I'm in the process of refurbishing a rental MH. I'll be tearing out all the wallboard in some rooms. My question is "What do you guys/gals recommended"? I'm not that great working with sheetrock and sorta wanted something that's would take the abuse of tenants a little better. Love the forum and thank you for keeping it going !!
Posts: 79
Joined: Sat Jan 01, 2011 11:25 pm
Location: Huntsville, Alabama

I'm helping my brother perform this exact same task. In fact, I'll be leaving the house in a few short minutes. He decided to re-install the white sheet rock that has a very light textured swirled wall paper type of covering. As far as the most durable, well paneling perhaps, but I've seen holes punched in that material, too.

1. We determine if a section of wall board needs removing
2. If not a 4' wide section, draw vertical plumb line on each side of bad section (remember, to share each wall stud with wall panels so you'll have a nailing surface)
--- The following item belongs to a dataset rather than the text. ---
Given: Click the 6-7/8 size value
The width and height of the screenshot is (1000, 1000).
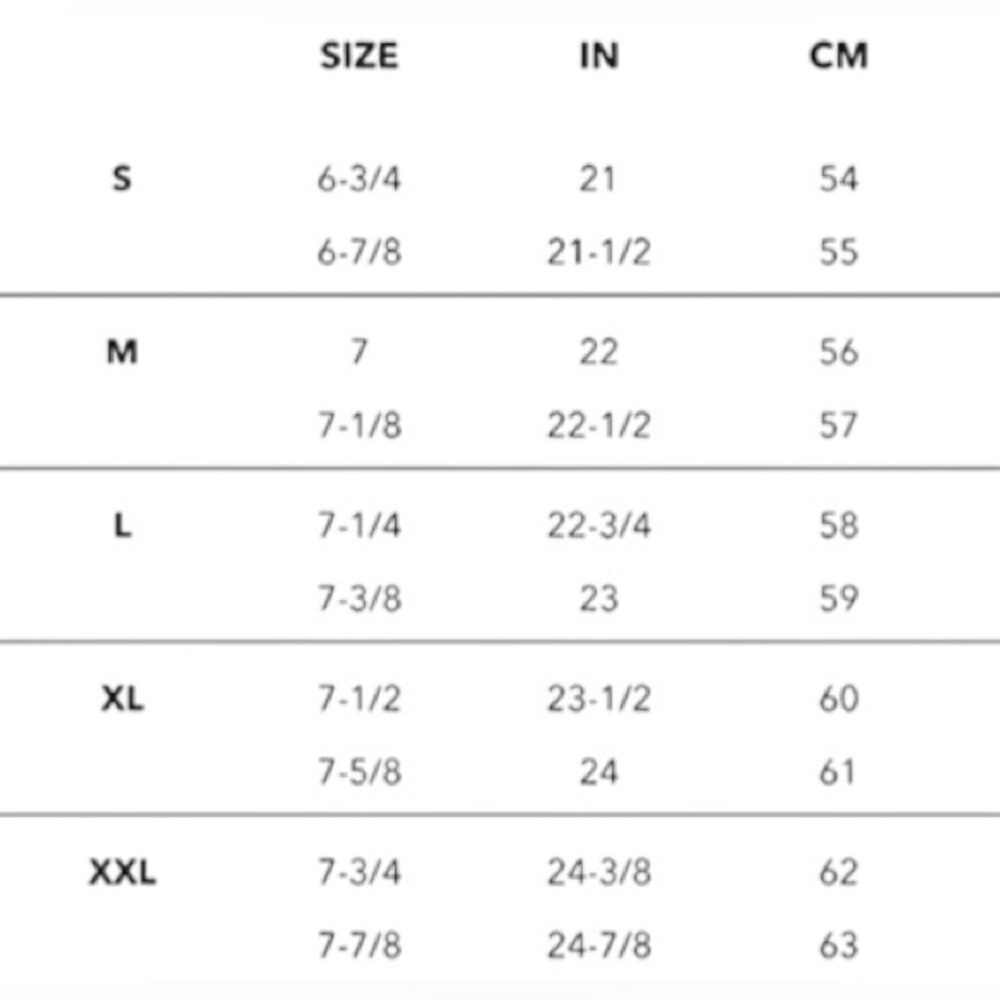Looking at the screenshot, I should [359, 252].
3. Score vertical lines with a utility knife (have many new, sharp blades on hand). Make several passes with your utility knife
4. Pull off bad piece. A trick that has been working for me (for 4' wide section removal) is to take a hammer and punch grab holes for your hands (with a wall stud in between the hand holes) and pull the bad section away from the wall with short repetitive yanks. I've been able to get off entire 4'x7' sheets in tact.
5. Make marks on top plate and floor so you'll know where to field staple the replacement sheet.
6. Pull all remaining nails and staples (specific nail-pulling tools are your best friend, here).
7. Take new sheet (measure twice and cut once) install with pneumatic air stapler using at least 1" staples.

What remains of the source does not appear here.